> WORK ORDER: An exact copy of all the data is the expected answer.

(Data records)
>>>
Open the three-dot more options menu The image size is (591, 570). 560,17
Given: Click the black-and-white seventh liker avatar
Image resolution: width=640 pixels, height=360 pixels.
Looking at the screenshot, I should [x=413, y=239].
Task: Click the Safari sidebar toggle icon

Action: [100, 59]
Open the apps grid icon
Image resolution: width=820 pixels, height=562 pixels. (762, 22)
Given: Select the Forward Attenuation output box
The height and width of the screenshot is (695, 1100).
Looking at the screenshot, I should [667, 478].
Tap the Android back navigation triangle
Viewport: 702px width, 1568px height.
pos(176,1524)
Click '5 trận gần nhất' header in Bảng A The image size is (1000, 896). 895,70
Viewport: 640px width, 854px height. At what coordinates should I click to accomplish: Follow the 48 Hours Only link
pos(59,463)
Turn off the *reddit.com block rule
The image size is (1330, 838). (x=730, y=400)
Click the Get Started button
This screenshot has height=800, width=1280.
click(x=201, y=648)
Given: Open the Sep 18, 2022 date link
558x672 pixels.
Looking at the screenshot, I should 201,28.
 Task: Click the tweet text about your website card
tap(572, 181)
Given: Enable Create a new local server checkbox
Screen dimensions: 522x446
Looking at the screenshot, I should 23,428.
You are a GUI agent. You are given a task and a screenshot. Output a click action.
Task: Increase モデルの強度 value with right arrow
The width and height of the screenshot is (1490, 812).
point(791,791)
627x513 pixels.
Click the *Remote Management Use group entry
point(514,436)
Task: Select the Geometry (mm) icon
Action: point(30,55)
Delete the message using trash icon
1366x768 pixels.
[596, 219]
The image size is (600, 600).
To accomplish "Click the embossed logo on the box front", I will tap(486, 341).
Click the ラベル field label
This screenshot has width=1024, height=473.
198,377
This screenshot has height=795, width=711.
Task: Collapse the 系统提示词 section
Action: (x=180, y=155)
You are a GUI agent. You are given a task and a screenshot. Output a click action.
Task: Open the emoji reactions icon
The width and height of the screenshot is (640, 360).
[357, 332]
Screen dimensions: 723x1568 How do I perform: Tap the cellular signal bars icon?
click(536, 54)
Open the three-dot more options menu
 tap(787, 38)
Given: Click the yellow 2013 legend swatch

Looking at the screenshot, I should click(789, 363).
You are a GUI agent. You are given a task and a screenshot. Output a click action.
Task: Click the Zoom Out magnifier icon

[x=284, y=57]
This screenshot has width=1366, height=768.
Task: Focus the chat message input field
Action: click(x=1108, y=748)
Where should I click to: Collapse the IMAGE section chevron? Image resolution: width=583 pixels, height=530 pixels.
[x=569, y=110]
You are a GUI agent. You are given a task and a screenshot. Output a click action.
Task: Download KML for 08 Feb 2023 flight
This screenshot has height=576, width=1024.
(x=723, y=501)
<<<
> OUTPUT FOR THIS EXERCISE:
Open the three-dot more options menu The image size is (591, 570). 560,17
Given: Click the black-and-white seventh liker avatar
Image resolution: width=640 pixels, height=360 pixels.
Looking at the screenshot, I should [x=413, y=239].
Task: Click the Safari sidebar toggle icon

Action: [100, 59]
Open the apps grid icon
Image resolution: width=820 pixels, height=562 pixels. (762, 22)
Given: Select the Forward Attenuation output box
The height and width of the screenshot is (695, 1100).
Looking at the screenshot, I should [667, 478].
Tap the Android back navigation triangle
Viewport: 702px width, 1568px height.
pos(176,1524)
Click '5 trận gần nhất' header in Bảng A The image size is (1000, 896). 895,70
Viewport: 640px width, 854px height. At what coordinates should I click to accomplish: Follow the 48 Hours Only link
pos(59,463)
Turn off the *reddit.com block rule
The image size is (1330, 838). (x=730, y=400)
Click the Get Started button
This screenshot has height=800, width=1280.
click(x=201, y=648)
Given: Open the Sep 18, 2022 date link
558x672 pixels.
Looking at the screenshot, I should 201,28.
 Task: Click the tweet text about your website card
tap(572, 181)
Given: Enable Create a new local server checkbox
Screen dimensions: 522x446
Looking at the screenshot, I should 23,428.
You are a GUI agent. You are given a task and a screenshot. Output a click action.
Task: Increase モデルの強度 value with right arrow
The width and height of the screenshot is (1490, 812).
point(791,791)
627x513 pixels.
Click the *Remote Management Use group entry
point(514,436)
Task: Select the Geometry (mm) icon
Action: point(30,55)
Delete the message using trash icon
1366x768 pixels.
[596, 219]
The image size is (600, 600).
To accomplish "Click the embossed logo on the box front", I will tap(486, 341).
Click the ラベル field label
This screenshot has width=1024, height=473.
198,377
This screenshot has height=795, width=711.
Task: Collapse the 系统提示词 section
Action: (x=180, y=155)
You are a GUI agent. You are given a task and a screenshot. Output a click action.
Task: Open the emoji reactions icon
The width and height of the screenshot is (640, 360).
[357, 332]
Screen dimensions: 723x1568 How do I perform: Tap the cellular signal bars icon?
click(536, 54)
Open the three-dot more options menu
 tap(787, 38)
Given: Click the yellow 2013 legend swatch

Looking at the screenshot, I should click(789, 363).
You are a GUI agent. You are given a task and a screenshot. Output a click action.
Task: Click the Zoom Out magnifier icon

[x=284, y=57]
This screenshot has width=1366, height=768.
Task: Focus the chat message input field
Action: click(x=1108, y=748)
Where should I click to: Collapse the IMAGE section chevron? Image resolution: width=583 pixels, height=530 pixels.
[x=569, y=110]
You are a GUI agent. You are given a task and a screenshot. Output a click action.
Task: Download KML for 08 Feb 2023 flight
This screenshot has height=576, width=1024.
(x=723, y=501)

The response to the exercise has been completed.